### BRIEF
Copy the entries below exactly, from the line containing "You are a GUI" through the end of the entries, both ends included. Leave out the pictures.

### GIVEN DATA
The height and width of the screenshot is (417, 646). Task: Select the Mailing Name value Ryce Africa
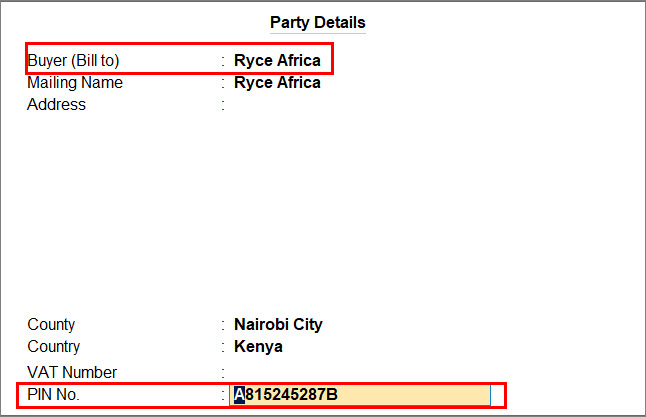(277, 83)
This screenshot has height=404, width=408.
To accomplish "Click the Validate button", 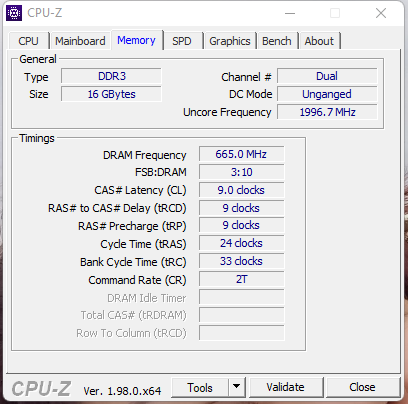I will coord(286,387).
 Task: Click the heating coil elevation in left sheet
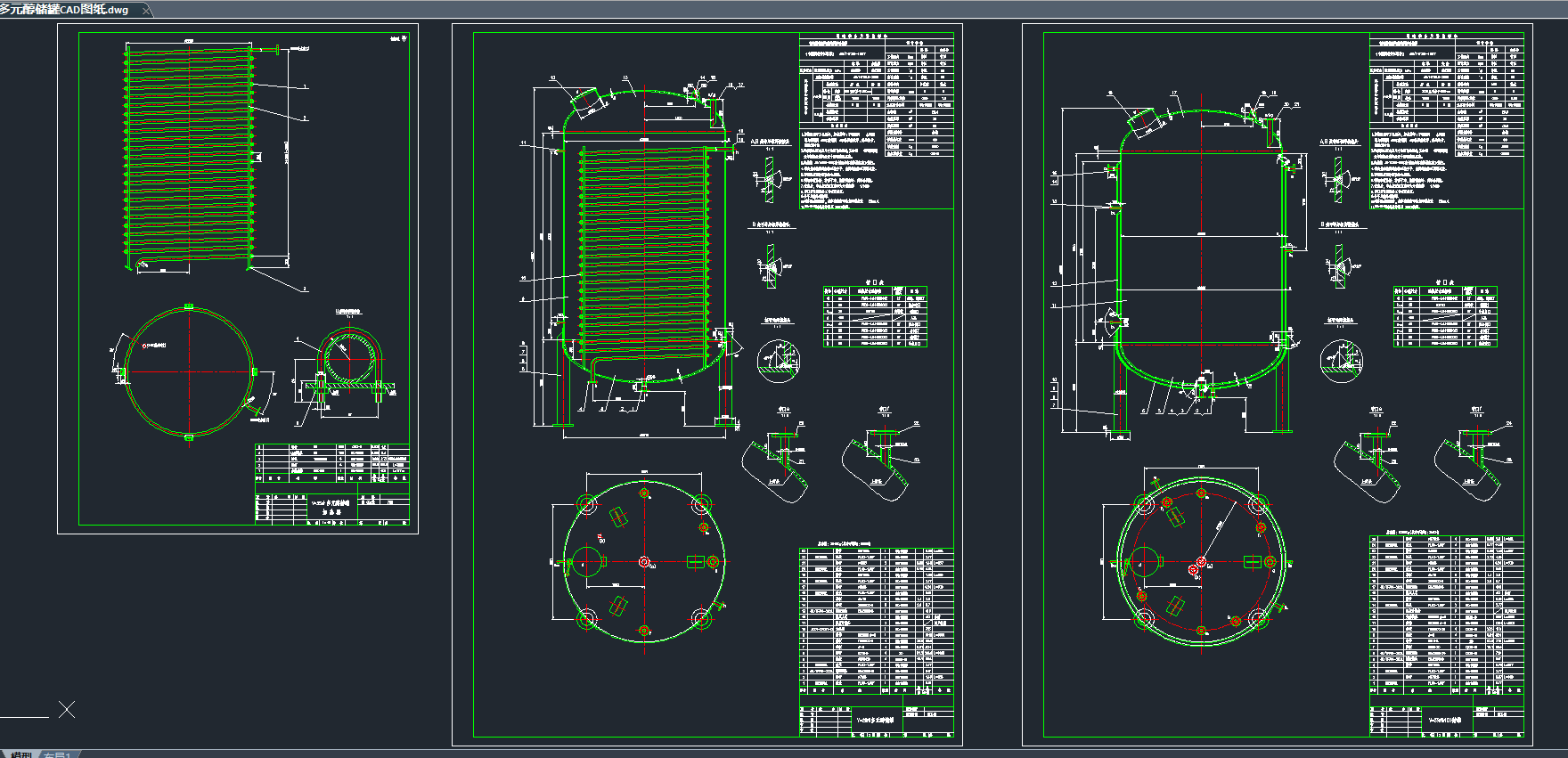pos(189,156)
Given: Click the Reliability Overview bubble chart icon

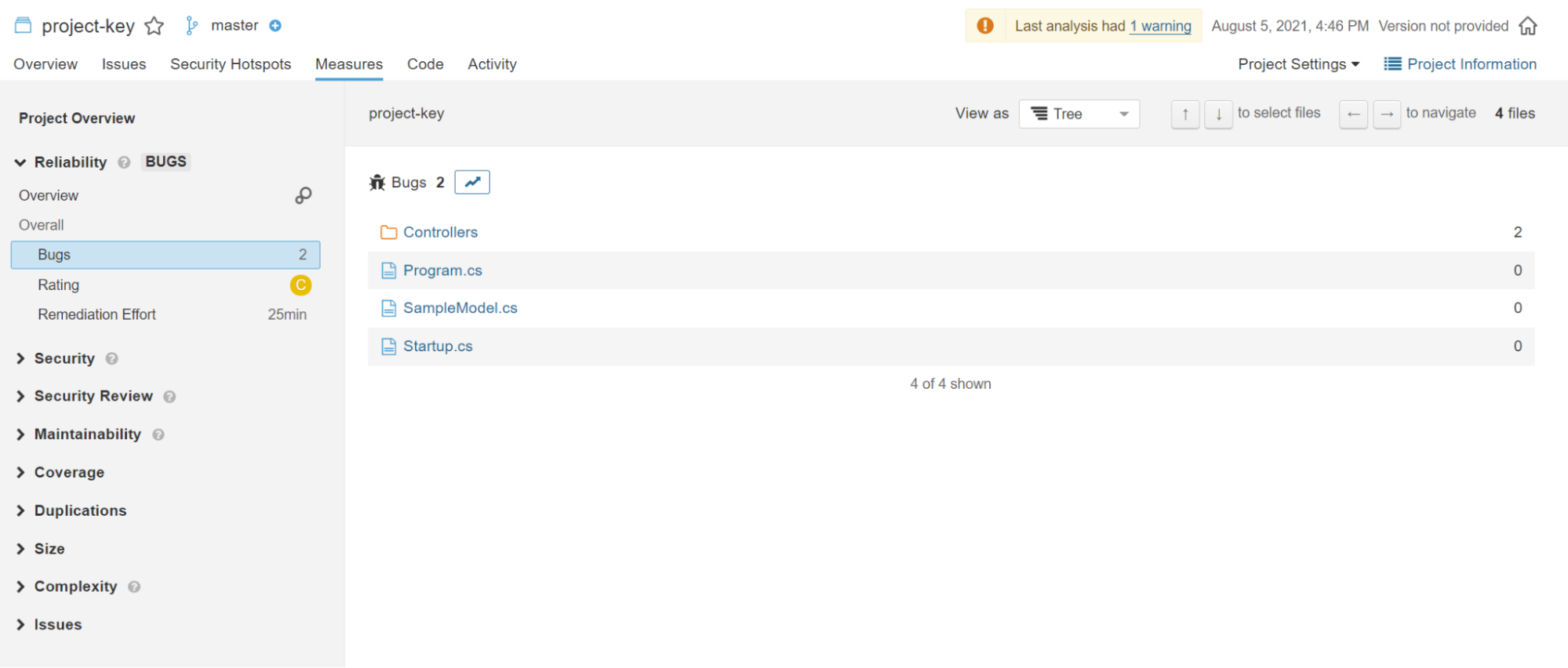Looking at the screenshot, I should coord(303,195).
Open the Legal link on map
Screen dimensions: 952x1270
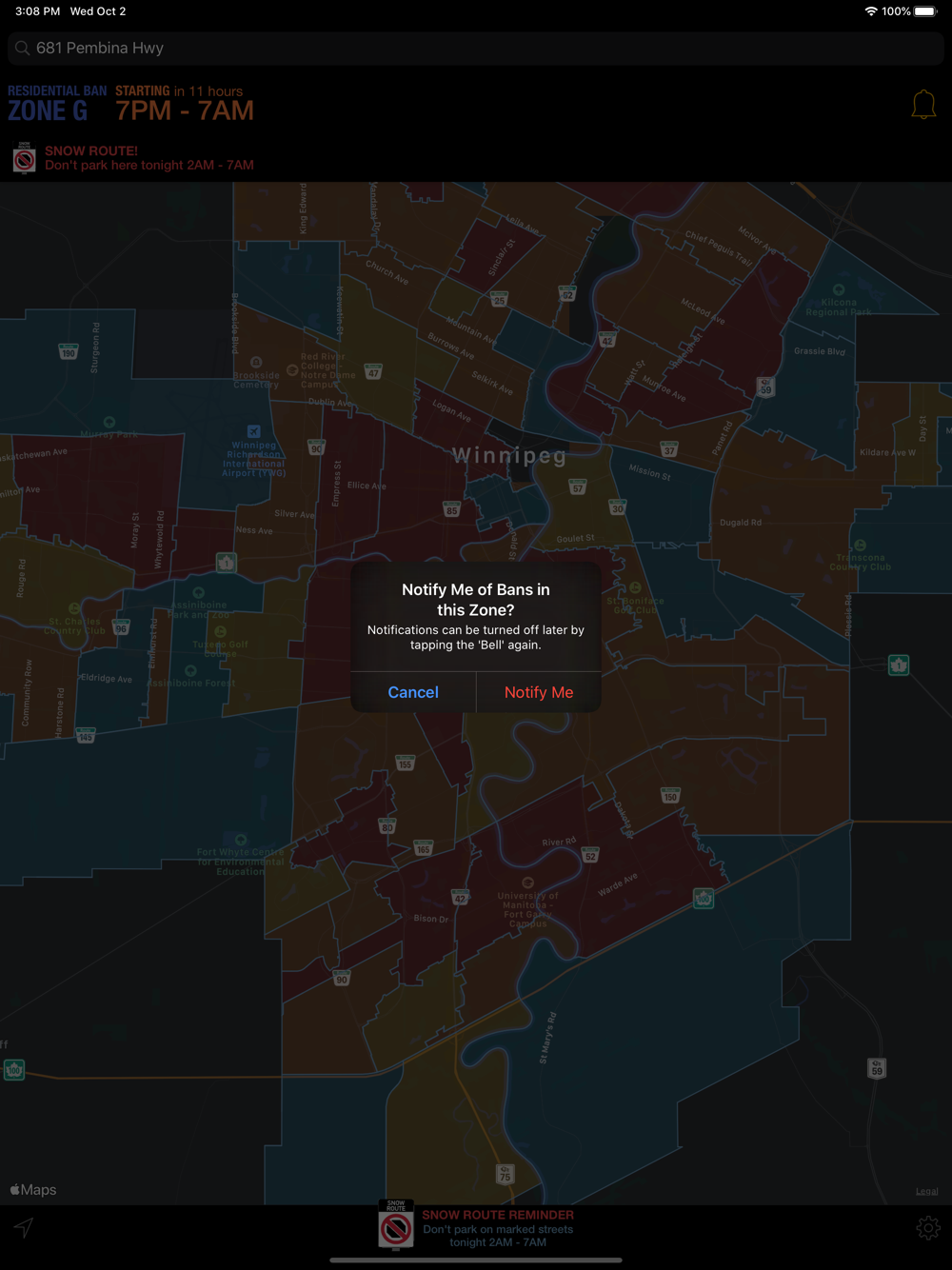point(926,1191)
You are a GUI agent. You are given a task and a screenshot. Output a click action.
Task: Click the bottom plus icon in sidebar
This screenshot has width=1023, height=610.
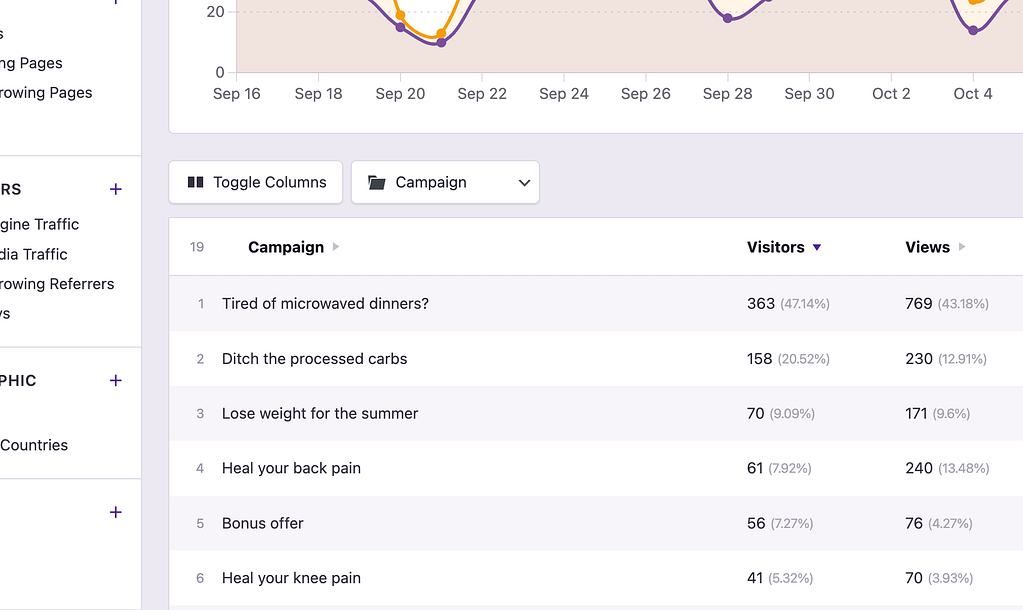115,512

### FULL OUTPUT
You are a GUI agent. You are given a task and a screenshot. Output a click action.
Task: Click the bottom plus icon in sidebar
This screenshot has width=1023, height=610.
115,512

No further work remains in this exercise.